ExReDi | Computing

Because of the end of Dennard scaling, computing capability is increasing through more processing units, not faster clock speeds. Thus, future computer architectures will provide much more on-node parallelism, and applications must take advantage of this.

Unfortunately, standard low-order algorithms for problems in fluid and plasma dynamics already fail to make use of all of the floating-point operations on-node; algorithms for these models are typically memory bandwidth limited. In addition, with the massive increase in the number of components and with processors running at close to threshold voltages, resilience is anticipated to be a potential problem.

As part of the Resilient Extreme-scale Solvers initiative in DOE ASCR, the Extreme Resilient Discretization project (ExReDi) was established to address these challenges for algorithms common for fluid and plasma simulations. We began with the perspective that one must holistically consider the discretization as well as the solver. In particular, high-order discretizations possess higher arithmetic intensities (the ratio of work done to byte moved) and require fewer degrees of freedom to achieve a fixed level of accuracy.

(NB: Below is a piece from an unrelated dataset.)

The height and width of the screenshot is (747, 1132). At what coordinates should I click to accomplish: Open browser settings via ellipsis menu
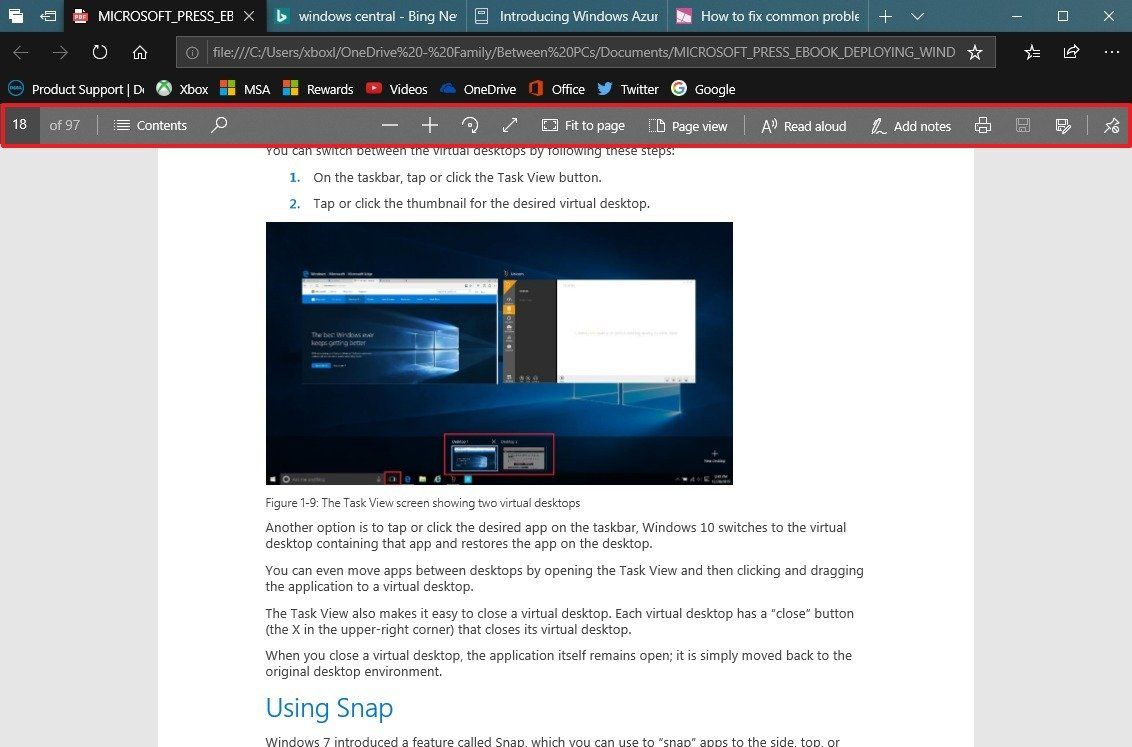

As demonstrated in the roofline performance model shown in the figure, algorithms require a sufficient inherent arithmetic intensity to move out from under the bandwidth-limited region of the roofline.

The roofline model shows the on-node performance limits set by the memory bandwidth and the processor capability. Low-order algorithms are fundamentally bandwidth limited. High-order algorithms have the potential to reach peak performance.

In this project, we are considering high-order finite volume methods, primarily for hyperbolic problems; high-order particle-in-cell methods (PIC) for kinetic plasma and astrophysical simulations; high-order local discrete convolution methods for Poisson and Maxwell models; and low-memory, Full Approximation Storage (FAS) multigrid methods based on parallel segmental refinement. In addition, we are developing algorithmic-based fault tolerance (ABFT) techniques for these algorithms in the context of block-structured adaptive mesh refinement grids. To demonstrate the advantages of our methods, we have also developed tools to measure arithmetic intensity and to test resiliency.